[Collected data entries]

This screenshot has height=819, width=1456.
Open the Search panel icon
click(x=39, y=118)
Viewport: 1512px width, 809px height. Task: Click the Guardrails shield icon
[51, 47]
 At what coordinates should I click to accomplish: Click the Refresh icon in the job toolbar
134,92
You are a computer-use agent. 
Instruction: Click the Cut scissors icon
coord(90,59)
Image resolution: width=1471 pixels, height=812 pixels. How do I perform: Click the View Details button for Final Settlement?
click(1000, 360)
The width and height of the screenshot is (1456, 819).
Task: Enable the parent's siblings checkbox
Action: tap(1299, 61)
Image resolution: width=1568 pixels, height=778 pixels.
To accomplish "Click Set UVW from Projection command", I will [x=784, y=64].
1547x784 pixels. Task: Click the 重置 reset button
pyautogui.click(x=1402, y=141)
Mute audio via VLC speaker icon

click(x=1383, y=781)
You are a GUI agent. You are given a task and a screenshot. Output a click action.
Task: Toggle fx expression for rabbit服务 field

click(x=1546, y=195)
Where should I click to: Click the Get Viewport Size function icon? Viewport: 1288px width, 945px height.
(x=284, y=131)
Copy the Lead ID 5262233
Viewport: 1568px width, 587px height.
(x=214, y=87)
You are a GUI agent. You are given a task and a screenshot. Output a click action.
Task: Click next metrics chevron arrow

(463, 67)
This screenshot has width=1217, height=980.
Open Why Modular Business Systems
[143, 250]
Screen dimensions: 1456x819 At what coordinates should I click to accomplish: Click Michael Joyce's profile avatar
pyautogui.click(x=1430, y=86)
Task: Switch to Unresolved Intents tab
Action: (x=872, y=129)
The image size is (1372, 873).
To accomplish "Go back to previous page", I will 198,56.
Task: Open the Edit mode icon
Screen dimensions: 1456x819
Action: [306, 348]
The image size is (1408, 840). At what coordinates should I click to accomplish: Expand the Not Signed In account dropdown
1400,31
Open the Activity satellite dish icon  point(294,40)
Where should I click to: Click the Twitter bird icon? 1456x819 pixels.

**Required action:** Above are the lines; repeat exactly the ones from the line containing "Task: Click next metrics chevron arrow" down to the line containing "The image size is (1372, 873).", both inclusive.

**Output:**
Task: Click next metrics chevron arrow

(463, 67)
This screenshot has width=1217, height=980.
Open Why Modular Business Systems
[143, 250]
Screen dimensions: 1456x819 At what coordinates should I click to accomplish: Click Michael Joyce's profile avatar
pyautogui.click(x=1430, y=86)
Task: Switch to Unresolved Intents tab
Action: (x=872, y=129)
The image size is (1372, 873).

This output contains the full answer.